Page:
Flexible purchasing contracts shift the financial risk associated with consumption from the supplier to the user and can be beneficial for businesses willing to manage their own costs, especially those investing in on-site clean energy initiatives, such as battery storage systems and solar panels, which are often used to compliment EV charging. By contrast, fixed-price energy tariffs do not reward the installation of such systems and, as Davies puts it: “The only one who benefits is the supplier.”
This is usually the point at which new bits of kit crop up. Building management controls, solar panels, battery storage systems and their ilk do not typically come cheap but, when they are well implemented, they can be more than worth the outlay. Supply of solar and battery components is lean and demand is high (think electric cars and semiconductor and raw material supplies) so getting hold of them could take a while, but at today’s – and the foreseeable future’s – energy prices, the average payback time for such equipment has shrunk from around eight-to-10 years to one-to-three years, according to Davies.
Timing energy consumption is equally important and, although it applies to everything, this is where electric vehicle charging starts to come into the equation. You do not want to be juicing up EVs when power is at its priciest (Business Car’s interview with charging specialist Ohme in our August issue covers this in detail) so at the very least, it is worth explaining as much to employees.
More effective is a smart charging system, which would allow the business to control exactly when EVs are powered up to exploit the lowest rates. Overnight is always best (precise hours can vary but some chargers are clever enough to kick in at the cheapest times) and charging a vehicle up to 80% but no further is a recipe for a long battery life (again, more sophisticated chargers can account for this) so why exceed that if there is no need?
“With delivery vehicles, you could say that you want them to be available at 6am,” says Davies, “they do the first batch of deliveries and come back at 10am, which just happens to coincide, usually, with a dip in the wholesale commodity price. The highest peak is normally 4pm to 7pm, but the next highest is 7am to 9am, then lunchtime is another minor one. If you want to top up the charge, then mid-afternoon is a good time to look at it if you’ve got the right contract. Then, if you’ve got solar panels, is the forecast tomorrow sunny? If it is, charge up your vehicles.”
Get this right – in tandem with your overall energy consumption – and you could even get a kickback from your energy supplier. Davies explains: “There are different services that you can buy into, particularly with National Grid. There’s one at the moment, right down to domestic level, which is that your electricity supplier will tell you – probably the day before – that there’s going to be one or more half-hourly periods the next day when you’ll get paid as much as £3 per kilowatt hour if you reduce your consumption.
“It’s all about the supply being tight over the winter. If National Grid pays for coal stations that were going to be shut down to stay online, then there’s a cost associated with it – it’s trying to avoid that. If, say, it’s a very cold winter, French nuclear stations fall off and there’s a shortage of gas, then the lights might go out. So National Grid says, ‘OK, it’s a tight margin forecast for tomorrow because there’s not much wind,’ you then say, ‘well, I get paid £3 a kilowatt hour for not using kilowatt hours – fantastic’. They say it will generally be between 4pm and 9pm on weekdays over the winter.”

Dataset extract:

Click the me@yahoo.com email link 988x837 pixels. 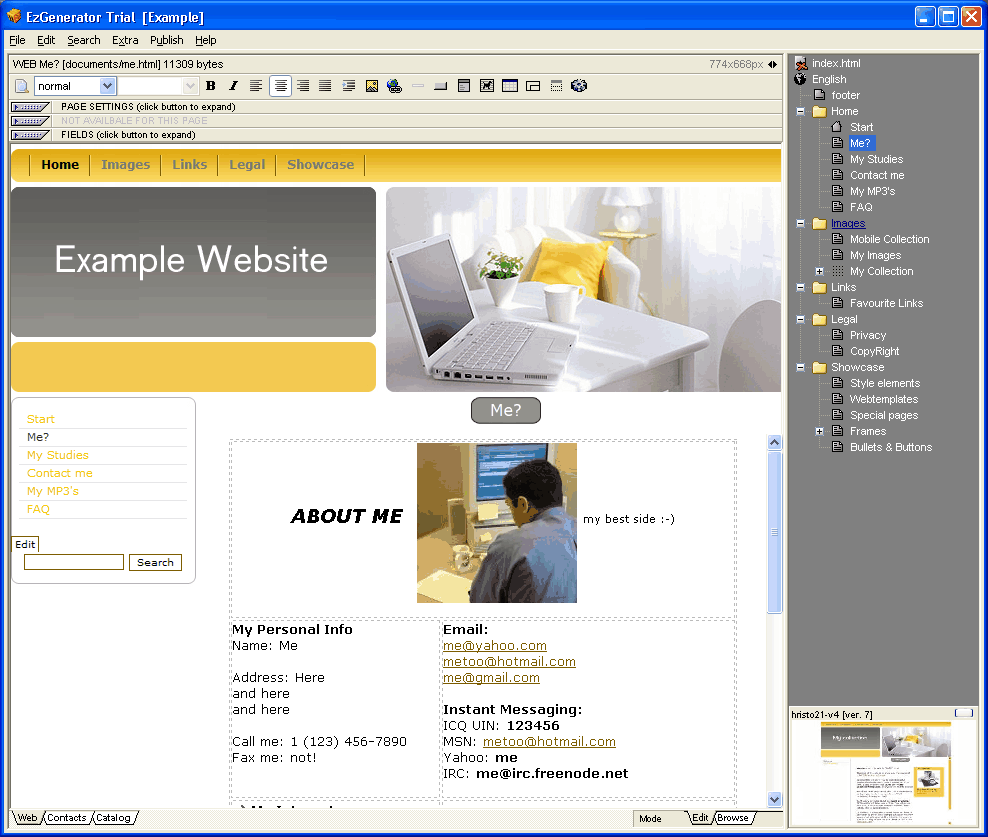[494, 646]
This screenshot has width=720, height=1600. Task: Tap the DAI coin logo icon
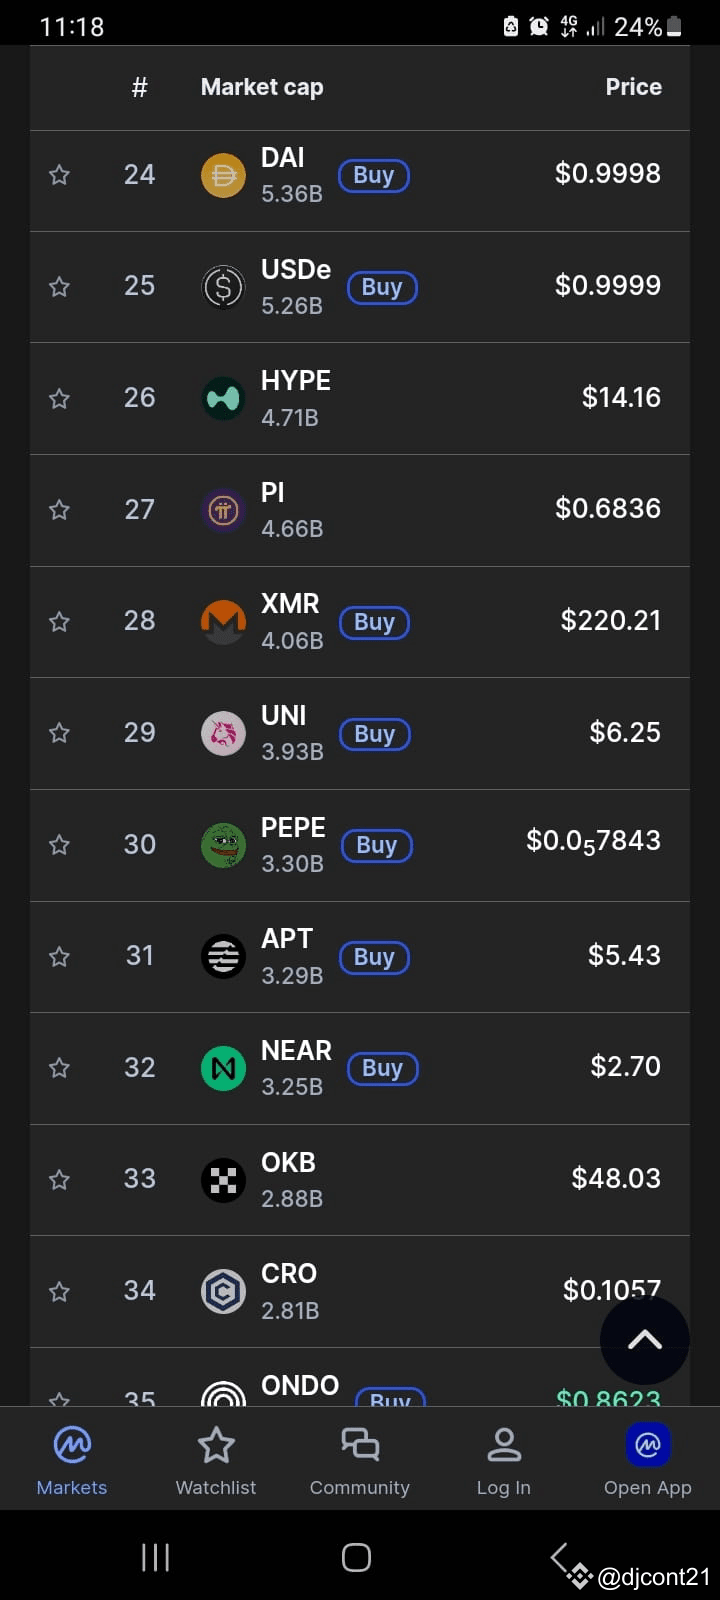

Given problem: In the article on business energy costs and EV charging, why does National Grid offer to pay users for cutting their electricity use during certain half-hourly periods? Explain in one to three sentences.

Full response: Supply is tight over the winter, and National Grid wants to avoid the cost of paying coal stations that were due to shut down to stay online. In a severe case, such as a very cold winter with French nuclear stations falling off and a gas shortage, the lights might go out. So when a tight margin is forecast, for example because there's not much wind, it pays users to reduce their consumption.